_Fragmento del texto_
----------

Dicen que nuestra ciudad, solo con patear sus calles, sus callejones y sus callejas, 'se vende sola' para el visitante que viene a conocerla gracias a su belleza inconmensurable que, ya de por sí, atesora. Y si lo dicen, qué quieren que yo les diga, será verdad... Y de hecho lo es. Pero toda ella, sin excepción, define singularidad y no solo su Casco Antiguo, ese patrimonial y vetusta que le ha situado en la cúspide del turismo de interior, sino también la parte que sirve de intersección entre la alta y la baja, donde el río Huécar ahora tiene camino, puente y melancolía, en esa Trinidad como refugio de historia y recuerdos del tiempo.

----------

_Datos de localización por coordenadas de píxel_
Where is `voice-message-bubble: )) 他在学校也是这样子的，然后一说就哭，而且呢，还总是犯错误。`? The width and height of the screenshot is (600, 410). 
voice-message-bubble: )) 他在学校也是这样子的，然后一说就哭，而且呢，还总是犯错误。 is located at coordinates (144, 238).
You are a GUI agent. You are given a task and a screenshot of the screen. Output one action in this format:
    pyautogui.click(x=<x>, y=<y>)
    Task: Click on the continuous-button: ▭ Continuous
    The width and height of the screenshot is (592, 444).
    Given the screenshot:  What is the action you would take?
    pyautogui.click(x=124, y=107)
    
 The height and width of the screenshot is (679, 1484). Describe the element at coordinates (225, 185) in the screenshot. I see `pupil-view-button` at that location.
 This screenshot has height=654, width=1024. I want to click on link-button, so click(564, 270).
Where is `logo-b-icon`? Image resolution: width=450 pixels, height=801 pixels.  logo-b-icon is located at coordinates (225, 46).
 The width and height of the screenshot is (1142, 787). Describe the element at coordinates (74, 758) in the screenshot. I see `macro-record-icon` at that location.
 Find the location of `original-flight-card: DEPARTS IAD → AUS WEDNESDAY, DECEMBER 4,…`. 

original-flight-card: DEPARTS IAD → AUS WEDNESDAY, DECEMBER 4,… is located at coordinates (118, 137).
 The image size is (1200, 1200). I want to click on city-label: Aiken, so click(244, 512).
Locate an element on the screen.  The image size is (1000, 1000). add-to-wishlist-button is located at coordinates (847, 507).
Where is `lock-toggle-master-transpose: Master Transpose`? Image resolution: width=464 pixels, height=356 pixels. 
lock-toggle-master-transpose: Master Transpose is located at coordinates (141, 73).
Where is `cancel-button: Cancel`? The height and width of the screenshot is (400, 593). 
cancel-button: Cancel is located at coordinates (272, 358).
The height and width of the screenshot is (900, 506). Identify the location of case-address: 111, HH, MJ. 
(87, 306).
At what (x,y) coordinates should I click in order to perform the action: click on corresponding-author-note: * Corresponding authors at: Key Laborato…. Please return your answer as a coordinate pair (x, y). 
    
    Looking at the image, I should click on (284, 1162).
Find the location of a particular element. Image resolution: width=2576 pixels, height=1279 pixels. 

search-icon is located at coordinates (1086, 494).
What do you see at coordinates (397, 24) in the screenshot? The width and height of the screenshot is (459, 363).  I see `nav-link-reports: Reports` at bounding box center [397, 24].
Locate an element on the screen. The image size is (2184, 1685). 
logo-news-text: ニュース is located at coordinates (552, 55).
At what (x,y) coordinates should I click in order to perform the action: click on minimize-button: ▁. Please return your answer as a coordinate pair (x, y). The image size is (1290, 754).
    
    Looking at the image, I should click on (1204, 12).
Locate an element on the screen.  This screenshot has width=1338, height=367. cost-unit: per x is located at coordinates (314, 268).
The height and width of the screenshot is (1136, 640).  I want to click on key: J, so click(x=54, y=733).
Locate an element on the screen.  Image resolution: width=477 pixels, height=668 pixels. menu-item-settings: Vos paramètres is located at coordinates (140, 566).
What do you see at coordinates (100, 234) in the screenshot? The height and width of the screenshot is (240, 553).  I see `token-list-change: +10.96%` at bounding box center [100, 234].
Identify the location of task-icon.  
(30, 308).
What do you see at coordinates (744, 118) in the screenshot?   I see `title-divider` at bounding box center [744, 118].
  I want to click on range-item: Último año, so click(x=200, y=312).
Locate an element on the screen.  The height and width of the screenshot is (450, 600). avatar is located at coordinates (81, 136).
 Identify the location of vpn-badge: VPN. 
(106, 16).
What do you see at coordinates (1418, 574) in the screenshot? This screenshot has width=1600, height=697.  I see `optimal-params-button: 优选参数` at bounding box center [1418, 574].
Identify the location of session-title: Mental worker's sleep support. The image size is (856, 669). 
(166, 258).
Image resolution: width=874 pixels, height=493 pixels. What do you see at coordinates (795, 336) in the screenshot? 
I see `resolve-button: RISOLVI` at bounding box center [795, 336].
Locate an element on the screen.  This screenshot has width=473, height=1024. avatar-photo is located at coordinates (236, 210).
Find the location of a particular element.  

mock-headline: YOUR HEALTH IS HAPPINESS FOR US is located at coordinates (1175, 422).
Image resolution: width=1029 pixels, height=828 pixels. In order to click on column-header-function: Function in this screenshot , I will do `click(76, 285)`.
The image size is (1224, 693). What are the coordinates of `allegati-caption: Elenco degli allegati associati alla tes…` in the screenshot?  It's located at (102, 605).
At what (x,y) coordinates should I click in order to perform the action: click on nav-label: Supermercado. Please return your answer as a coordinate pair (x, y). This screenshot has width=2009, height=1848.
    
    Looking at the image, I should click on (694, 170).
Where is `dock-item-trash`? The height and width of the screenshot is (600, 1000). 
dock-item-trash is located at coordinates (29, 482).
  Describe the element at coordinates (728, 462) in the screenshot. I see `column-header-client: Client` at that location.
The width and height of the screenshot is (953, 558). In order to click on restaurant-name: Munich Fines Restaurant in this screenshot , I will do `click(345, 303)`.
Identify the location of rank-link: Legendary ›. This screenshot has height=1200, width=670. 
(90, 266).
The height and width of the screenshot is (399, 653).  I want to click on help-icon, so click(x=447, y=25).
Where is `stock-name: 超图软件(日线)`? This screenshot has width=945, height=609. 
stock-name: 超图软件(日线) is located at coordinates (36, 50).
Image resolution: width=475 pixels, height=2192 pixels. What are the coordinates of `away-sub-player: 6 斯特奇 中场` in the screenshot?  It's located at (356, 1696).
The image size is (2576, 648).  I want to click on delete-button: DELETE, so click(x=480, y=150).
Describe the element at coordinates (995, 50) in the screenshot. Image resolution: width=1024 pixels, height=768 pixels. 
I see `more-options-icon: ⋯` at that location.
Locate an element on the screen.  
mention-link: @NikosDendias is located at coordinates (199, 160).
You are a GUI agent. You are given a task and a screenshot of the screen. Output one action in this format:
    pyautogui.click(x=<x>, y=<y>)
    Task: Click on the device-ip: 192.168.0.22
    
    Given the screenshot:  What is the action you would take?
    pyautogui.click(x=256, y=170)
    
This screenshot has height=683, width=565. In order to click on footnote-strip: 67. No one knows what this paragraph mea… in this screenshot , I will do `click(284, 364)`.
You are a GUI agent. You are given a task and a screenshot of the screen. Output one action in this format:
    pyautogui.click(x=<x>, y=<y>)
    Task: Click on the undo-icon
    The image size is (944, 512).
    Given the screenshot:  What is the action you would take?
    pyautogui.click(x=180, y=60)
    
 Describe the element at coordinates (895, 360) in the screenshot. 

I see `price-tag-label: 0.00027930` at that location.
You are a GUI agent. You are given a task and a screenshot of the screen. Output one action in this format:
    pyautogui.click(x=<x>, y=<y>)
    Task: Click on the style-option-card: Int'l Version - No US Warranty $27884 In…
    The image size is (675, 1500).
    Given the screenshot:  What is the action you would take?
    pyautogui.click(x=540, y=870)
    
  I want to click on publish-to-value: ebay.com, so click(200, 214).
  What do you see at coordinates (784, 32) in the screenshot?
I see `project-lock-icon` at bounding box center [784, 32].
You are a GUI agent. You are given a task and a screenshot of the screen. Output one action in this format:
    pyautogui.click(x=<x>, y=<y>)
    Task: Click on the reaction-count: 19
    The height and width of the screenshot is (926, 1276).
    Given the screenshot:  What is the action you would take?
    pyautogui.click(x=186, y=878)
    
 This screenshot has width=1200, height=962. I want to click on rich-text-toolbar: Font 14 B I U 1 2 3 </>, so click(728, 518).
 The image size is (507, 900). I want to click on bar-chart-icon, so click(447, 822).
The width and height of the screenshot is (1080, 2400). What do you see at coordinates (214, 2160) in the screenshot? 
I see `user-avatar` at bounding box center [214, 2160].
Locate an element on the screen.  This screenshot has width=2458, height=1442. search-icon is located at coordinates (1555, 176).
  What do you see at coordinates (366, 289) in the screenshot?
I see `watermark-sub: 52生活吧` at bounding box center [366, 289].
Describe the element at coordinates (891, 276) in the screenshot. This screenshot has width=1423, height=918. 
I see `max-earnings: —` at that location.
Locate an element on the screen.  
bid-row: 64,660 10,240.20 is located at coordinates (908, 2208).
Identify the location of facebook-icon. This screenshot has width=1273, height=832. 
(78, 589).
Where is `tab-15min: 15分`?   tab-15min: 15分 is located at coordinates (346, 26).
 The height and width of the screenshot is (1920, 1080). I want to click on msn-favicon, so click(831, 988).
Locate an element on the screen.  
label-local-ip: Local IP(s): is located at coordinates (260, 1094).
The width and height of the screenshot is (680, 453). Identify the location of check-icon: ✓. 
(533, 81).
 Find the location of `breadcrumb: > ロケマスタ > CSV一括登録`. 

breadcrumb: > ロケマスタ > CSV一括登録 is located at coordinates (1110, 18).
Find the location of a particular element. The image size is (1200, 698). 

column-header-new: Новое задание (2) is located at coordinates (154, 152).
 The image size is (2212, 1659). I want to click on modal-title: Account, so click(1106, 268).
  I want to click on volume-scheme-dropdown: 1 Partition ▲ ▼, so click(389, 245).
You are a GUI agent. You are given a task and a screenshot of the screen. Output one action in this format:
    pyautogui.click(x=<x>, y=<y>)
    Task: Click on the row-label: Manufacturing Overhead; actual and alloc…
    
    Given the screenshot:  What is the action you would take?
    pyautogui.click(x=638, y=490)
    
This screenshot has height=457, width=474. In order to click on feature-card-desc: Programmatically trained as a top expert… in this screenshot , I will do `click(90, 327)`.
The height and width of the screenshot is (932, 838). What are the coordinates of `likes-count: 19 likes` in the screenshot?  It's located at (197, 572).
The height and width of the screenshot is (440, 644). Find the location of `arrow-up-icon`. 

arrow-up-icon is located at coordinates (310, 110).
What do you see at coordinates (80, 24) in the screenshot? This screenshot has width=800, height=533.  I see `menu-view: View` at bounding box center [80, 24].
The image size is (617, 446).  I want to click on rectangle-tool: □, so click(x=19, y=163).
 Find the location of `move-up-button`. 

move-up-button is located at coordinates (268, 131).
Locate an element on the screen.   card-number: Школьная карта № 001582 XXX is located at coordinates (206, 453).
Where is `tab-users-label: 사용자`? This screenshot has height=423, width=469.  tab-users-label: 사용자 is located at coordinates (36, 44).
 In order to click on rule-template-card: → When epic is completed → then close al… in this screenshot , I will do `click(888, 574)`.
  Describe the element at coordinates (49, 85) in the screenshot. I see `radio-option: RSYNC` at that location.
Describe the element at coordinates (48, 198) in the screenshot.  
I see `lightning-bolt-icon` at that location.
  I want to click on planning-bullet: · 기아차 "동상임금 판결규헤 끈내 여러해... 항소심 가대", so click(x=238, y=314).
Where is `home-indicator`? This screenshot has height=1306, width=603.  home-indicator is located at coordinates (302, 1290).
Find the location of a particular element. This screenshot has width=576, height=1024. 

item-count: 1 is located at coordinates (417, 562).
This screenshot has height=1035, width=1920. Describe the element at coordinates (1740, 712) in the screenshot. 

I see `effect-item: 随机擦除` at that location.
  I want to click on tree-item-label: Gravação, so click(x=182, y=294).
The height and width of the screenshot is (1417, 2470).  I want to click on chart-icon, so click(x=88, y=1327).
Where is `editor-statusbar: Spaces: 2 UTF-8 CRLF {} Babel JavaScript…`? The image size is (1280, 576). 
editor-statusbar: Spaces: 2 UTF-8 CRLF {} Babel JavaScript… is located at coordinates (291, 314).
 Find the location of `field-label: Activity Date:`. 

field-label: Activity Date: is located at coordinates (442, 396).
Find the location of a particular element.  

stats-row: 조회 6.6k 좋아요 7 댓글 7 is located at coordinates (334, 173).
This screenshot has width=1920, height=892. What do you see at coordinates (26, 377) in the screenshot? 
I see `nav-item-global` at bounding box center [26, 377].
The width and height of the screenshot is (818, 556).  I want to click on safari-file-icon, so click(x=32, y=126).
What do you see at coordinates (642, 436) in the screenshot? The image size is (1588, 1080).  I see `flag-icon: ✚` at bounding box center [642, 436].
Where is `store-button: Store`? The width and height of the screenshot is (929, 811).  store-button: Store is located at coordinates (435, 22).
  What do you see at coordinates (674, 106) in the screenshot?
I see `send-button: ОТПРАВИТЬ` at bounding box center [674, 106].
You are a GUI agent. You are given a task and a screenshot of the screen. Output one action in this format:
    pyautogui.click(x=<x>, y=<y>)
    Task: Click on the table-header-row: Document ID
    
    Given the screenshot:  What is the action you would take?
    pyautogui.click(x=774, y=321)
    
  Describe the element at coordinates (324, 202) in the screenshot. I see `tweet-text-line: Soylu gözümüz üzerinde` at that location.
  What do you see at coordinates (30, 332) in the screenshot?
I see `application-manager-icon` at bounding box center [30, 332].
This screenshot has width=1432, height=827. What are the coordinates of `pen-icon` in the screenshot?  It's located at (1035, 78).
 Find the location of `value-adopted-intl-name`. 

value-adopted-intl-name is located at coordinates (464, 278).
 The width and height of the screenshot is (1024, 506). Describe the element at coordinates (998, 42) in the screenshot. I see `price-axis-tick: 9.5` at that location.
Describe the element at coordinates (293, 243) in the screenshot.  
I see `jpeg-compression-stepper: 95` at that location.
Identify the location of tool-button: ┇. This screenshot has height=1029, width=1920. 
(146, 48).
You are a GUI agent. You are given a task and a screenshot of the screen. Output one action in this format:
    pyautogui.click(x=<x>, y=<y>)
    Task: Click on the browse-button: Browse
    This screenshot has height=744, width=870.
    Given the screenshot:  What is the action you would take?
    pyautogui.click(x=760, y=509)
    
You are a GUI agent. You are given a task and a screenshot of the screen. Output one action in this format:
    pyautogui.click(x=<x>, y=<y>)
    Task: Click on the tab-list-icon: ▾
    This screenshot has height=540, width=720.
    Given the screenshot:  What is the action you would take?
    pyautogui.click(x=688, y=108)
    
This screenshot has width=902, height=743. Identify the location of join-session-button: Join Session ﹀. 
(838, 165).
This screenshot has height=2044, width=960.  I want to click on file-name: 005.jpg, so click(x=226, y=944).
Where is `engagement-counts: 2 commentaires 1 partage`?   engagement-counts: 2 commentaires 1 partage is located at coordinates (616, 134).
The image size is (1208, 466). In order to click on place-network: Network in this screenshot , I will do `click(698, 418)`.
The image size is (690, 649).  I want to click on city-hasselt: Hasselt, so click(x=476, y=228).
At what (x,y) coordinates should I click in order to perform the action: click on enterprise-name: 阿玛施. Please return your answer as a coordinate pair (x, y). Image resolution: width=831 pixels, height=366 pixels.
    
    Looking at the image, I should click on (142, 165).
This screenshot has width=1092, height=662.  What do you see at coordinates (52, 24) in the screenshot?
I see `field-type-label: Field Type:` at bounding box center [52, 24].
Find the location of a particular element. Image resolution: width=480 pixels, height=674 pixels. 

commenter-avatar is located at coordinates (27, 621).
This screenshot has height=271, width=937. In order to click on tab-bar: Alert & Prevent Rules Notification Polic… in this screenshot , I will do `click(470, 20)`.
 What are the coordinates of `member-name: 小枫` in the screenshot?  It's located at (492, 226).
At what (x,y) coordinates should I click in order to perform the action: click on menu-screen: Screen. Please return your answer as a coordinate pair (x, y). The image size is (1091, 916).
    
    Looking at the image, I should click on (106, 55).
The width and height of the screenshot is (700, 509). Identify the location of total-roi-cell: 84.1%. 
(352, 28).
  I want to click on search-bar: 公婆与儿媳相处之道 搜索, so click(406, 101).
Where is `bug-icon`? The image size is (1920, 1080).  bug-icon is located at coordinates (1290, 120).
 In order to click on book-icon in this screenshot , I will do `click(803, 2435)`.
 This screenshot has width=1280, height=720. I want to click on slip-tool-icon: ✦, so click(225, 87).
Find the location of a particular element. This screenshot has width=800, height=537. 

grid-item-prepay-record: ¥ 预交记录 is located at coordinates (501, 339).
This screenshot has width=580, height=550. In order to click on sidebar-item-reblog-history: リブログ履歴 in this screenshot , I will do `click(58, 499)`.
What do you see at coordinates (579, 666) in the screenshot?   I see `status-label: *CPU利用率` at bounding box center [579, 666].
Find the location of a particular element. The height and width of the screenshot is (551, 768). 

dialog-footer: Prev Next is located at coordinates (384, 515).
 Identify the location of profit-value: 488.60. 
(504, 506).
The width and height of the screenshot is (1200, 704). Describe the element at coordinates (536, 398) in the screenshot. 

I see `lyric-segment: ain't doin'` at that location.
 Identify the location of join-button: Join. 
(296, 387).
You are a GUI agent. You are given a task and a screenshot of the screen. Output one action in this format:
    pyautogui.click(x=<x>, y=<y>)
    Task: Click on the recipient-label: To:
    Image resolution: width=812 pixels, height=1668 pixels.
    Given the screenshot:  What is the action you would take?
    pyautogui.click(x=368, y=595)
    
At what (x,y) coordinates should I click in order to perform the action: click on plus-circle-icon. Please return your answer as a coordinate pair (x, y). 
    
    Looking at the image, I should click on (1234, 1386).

----------

_Tarea A_
Enumera todos los lugares con nombre propio que menciona el fragmento sobre la ciudad.
_Tarea B_
Indica si cada afirmación coincide con el fragmento sobre la ciudad y cita las palabras que lo deciden: (i) solo el Casco Antiguo define la singularidad de la ciudad; (ii) el río Huécar tiene ahora camino y puente; (iii) la ciudad está en la cúspide del turismo de costa.
_Tarea C_
Continúa el fragmento sobre la ciudad a partir de su última frase.

_Respuesta esperada A_
Casco Antiguo, río Huécar y Trinidad.

_Respuesta esperada B_
(i) No: «toda ella, sin excepción, define singularidad y no solo su Casco Antiguo».
(ii) Sí: «donde el río Huécar ahora tiene camino, puente y melancolía».
(iii) No: «que le ha situado en la cúspide del turismo de interior».

_Respuesta esperada C_
Por esa misma razón, en ese lugar se ha abierto camino –nunca mejor dicho y en el sentido más literal de la expresión– para recrear el espíritu como hicieran los trinitarios, paseando por la ribera de un río Júcar soñador y oteando el cerro de la Majestad. Qué vista más maravillosa, por cierto... Única en su sobresaliente esplendor. Es un rincón del arte, porque allí hay luz, hay color, hay talleres de artistas y hay recuerdos de olleros. Hay, si me permiten, hasta magia.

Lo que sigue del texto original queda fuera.